- Supplied records:
◇ ◇ ◇ ◇
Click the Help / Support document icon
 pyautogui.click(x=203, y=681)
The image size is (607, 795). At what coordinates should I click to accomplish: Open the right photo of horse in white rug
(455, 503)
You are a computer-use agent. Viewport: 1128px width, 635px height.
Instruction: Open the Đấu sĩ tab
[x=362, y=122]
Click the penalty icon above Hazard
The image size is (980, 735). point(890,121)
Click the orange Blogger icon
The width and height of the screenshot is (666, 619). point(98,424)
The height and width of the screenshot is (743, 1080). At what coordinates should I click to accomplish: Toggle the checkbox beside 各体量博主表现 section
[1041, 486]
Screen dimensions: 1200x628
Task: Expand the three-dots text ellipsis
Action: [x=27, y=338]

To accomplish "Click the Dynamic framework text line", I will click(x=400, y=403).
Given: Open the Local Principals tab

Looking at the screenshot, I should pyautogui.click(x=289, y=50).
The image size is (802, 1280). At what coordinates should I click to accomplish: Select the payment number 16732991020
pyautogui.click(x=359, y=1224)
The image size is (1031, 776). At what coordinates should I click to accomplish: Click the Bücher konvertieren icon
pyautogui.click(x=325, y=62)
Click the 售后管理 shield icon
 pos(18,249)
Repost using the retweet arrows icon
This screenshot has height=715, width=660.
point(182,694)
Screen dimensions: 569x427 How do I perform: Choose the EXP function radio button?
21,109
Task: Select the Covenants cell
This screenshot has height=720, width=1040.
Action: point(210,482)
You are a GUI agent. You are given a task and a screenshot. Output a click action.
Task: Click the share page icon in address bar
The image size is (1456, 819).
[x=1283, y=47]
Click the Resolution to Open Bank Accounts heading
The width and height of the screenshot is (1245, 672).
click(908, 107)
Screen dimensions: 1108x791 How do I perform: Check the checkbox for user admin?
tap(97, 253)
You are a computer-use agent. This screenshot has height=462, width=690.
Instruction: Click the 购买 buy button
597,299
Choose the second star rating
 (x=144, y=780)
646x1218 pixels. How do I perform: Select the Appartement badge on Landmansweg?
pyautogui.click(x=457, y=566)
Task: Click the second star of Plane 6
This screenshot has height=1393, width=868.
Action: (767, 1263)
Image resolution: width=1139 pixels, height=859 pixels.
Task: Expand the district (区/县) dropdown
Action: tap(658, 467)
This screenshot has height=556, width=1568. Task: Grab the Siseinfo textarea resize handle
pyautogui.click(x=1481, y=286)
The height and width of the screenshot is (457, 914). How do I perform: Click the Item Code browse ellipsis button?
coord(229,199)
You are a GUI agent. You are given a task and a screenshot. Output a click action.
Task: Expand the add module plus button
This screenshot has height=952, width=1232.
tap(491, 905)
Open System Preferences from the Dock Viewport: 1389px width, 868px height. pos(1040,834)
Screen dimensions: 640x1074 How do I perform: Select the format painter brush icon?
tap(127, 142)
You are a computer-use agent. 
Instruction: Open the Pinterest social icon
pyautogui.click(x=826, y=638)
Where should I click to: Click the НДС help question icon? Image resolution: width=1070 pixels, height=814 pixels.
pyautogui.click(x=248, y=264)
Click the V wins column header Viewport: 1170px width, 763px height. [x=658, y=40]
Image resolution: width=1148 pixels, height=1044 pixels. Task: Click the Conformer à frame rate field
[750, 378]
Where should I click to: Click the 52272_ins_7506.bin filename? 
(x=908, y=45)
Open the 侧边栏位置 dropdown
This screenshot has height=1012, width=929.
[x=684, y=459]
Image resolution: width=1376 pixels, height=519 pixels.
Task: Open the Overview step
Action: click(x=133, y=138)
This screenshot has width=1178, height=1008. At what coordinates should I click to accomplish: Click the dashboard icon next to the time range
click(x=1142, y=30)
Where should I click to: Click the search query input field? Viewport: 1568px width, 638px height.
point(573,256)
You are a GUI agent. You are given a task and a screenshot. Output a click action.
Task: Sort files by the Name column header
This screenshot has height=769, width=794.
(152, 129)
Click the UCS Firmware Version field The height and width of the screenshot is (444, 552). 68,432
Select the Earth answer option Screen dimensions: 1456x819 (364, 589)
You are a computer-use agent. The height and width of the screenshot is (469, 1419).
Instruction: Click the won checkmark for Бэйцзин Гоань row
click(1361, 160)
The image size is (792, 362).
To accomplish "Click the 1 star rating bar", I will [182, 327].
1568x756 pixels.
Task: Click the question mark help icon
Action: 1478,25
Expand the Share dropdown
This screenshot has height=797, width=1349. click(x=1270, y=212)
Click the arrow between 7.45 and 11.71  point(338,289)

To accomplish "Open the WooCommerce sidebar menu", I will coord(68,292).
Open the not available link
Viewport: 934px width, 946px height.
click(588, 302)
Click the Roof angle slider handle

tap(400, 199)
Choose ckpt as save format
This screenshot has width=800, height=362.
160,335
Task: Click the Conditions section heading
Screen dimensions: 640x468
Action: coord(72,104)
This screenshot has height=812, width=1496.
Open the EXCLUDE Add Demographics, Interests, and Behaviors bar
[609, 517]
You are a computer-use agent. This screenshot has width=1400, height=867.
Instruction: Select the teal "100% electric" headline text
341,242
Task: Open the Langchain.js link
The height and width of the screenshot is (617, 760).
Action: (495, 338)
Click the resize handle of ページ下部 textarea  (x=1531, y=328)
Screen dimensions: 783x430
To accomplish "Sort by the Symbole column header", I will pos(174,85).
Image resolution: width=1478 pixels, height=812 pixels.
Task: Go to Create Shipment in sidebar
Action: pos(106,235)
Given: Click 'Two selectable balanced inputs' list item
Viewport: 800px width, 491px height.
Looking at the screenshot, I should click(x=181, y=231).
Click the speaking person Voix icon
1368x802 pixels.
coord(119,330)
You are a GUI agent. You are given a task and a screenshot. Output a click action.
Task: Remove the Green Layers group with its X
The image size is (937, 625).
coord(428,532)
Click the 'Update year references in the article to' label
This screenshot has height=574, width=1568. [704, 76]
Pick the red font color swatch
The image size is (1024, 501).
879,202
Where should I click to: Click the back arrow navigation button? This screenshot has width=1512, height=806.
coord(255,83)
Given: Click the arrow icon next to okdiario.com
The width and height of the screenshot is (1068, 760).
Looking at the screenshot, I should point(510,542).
◇ ◇ ◇ ◇
- What is required: Could you print, word for word, the line containing "Click the resize" and every line after it through the end of the records, and nothing else?

- Exercise output:
Click the resize handle of ページ下部 textarea  (x=1531, y=328)
Screen dimensions: 783x430
To accomplish "Sort by the Symbole column header", I will pos(174,85).
Image resolution: width=1478 pixels, height=812 pixels.
Task: Go to Create Shipment in sidebar
Action: pos(106,235)
Given: Click 'Two selectable balanced inputs' list item
Viewport: 800px width, 491px height.
Looking at the screenshot, I should click(x=181, y=231).
Click the speaking person Voix icon
1368x802 pixels.
coord(119,330)
You are a GUI agent. You are given a task and a screenshot. Output a click action.
Task: Remove the Green Layers group with its X
The image size is (937, 625).
coord(428,532)
Click the 'Update year references in the article to' label
This screenshot has height=574, width=1568. [704, 76]
Pick the red font color swatch
The image size is (1024, 501).
879,202
Where should I click to: Click the back arrow navigation button? This screenshot has width=1512, height=806.
coord(255,83)
Given: Click the arrow icon next to okdiario.com
The width and height of the screenshot is (1068, 760).
Looking at the screenshot, I should point(510,542).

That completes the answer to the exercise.